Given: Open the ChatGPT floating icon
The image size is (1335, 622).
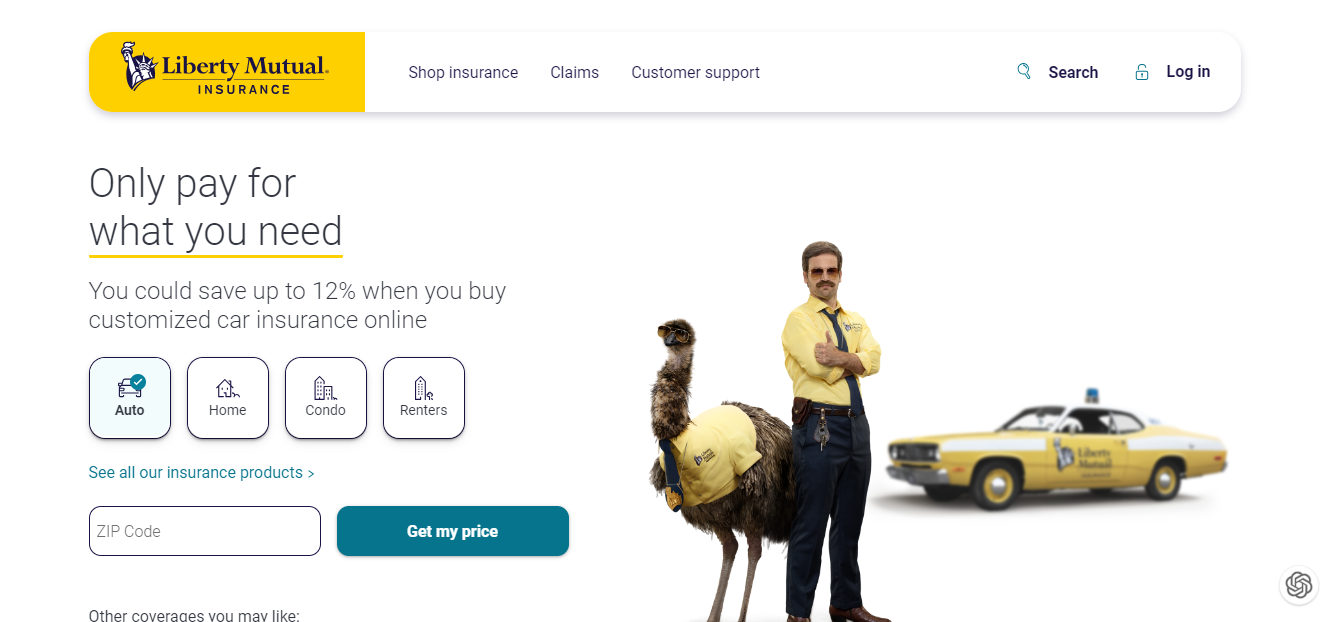Looking at the screenshot, I should click(x=1299, y=585).
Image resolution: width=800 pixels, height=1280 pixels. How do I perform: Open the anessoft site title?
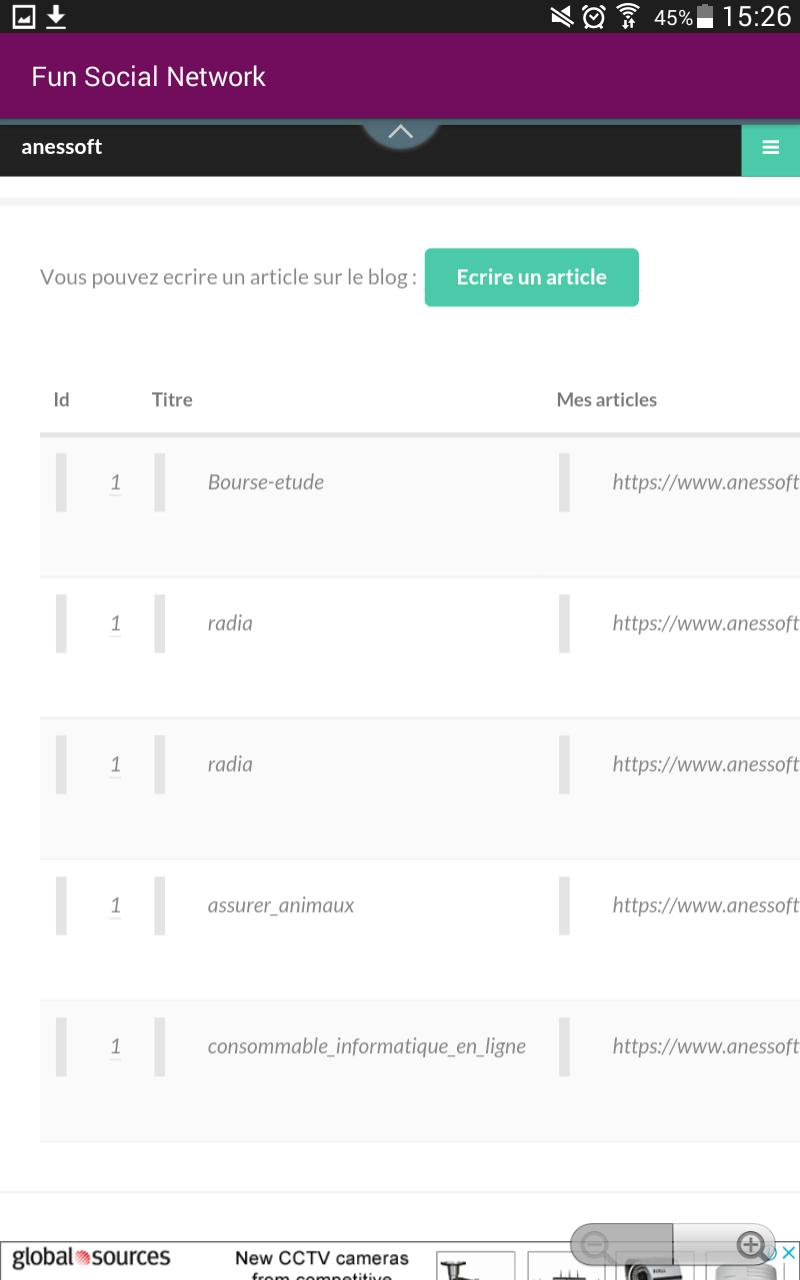(62, 147)
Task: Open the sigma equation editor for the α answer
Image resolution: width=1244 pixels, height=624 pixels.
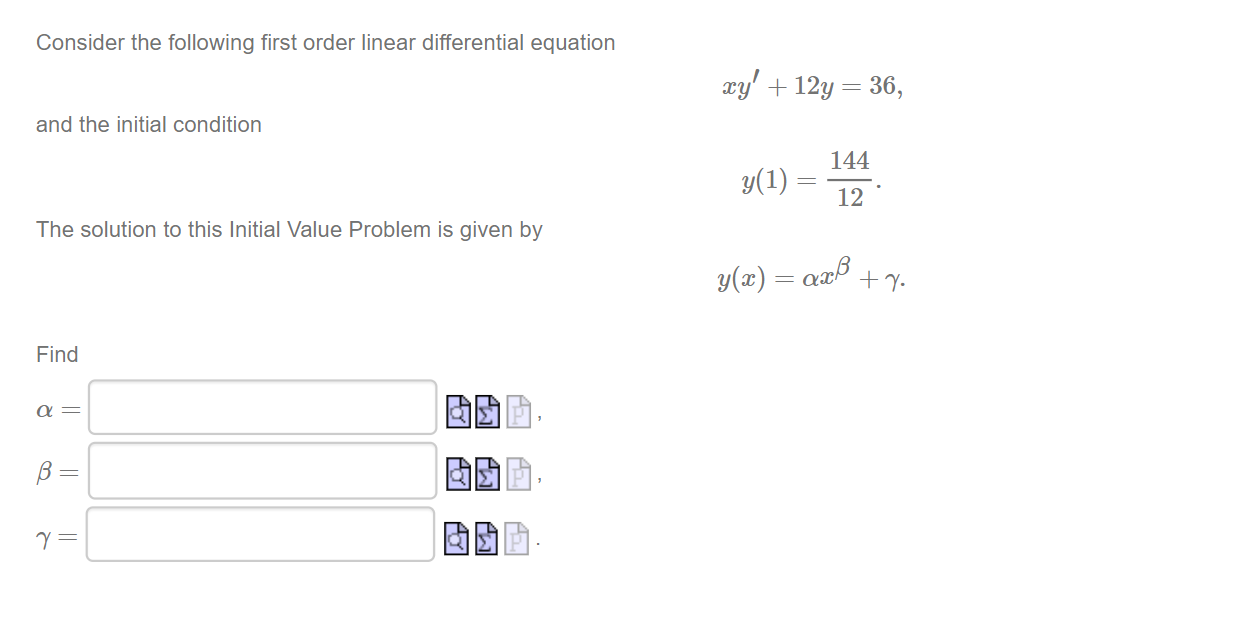Action: (x=486, y=410)
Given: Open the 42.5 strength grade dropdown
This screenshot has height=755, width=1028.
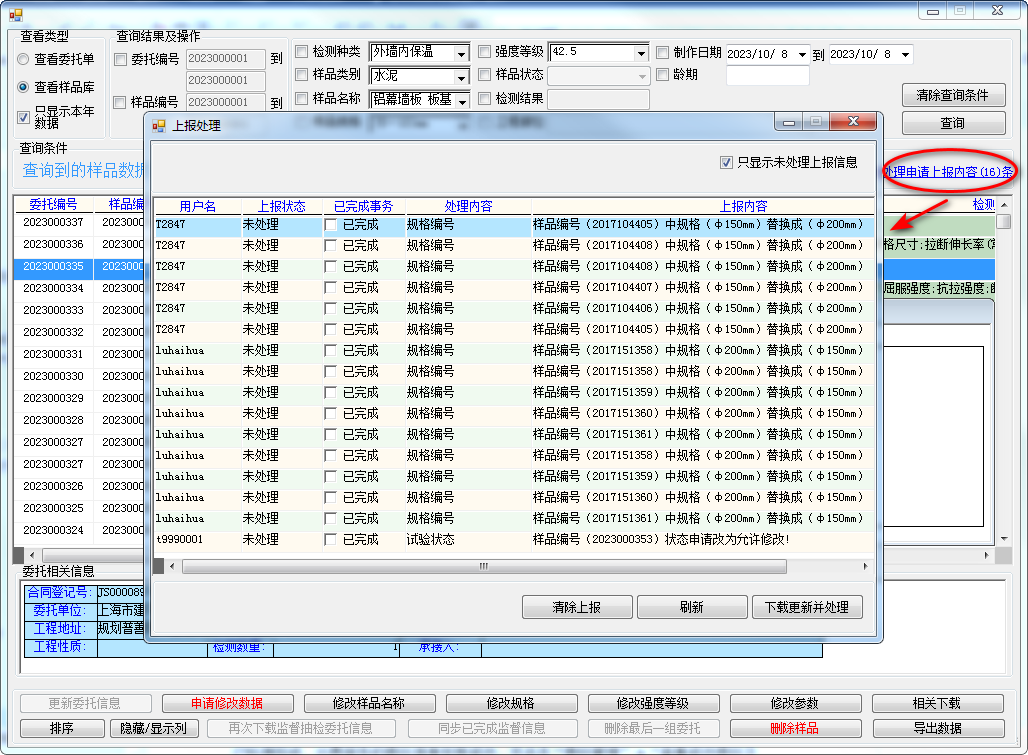Looking at the screenshot, I should point(640,53).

——————————

REQUEST
Write out every line of the listing word for word, leaving the pictures out of your answer.

ANSWER FOR THE TASK
Given: Open the ChatGPT floating icon
The image size is (1335, 622).
Looking at the screenshot, I should click(x=1299, y=585).
Image resolution: width=800 pixels, height=1280 pixels. How do I perform: Open the anessoft site title?
(62, 147)
Task: Open the sigma equation editor for the α answer
Image resolution: width=1244 pixels, height=624 pixels.
Action: (x=486, y=410)
Given: Open the 42.5 strength grade dropdown
This screenshot has height=755, width=1028.
Looking at the screenshot, I should point(640,53).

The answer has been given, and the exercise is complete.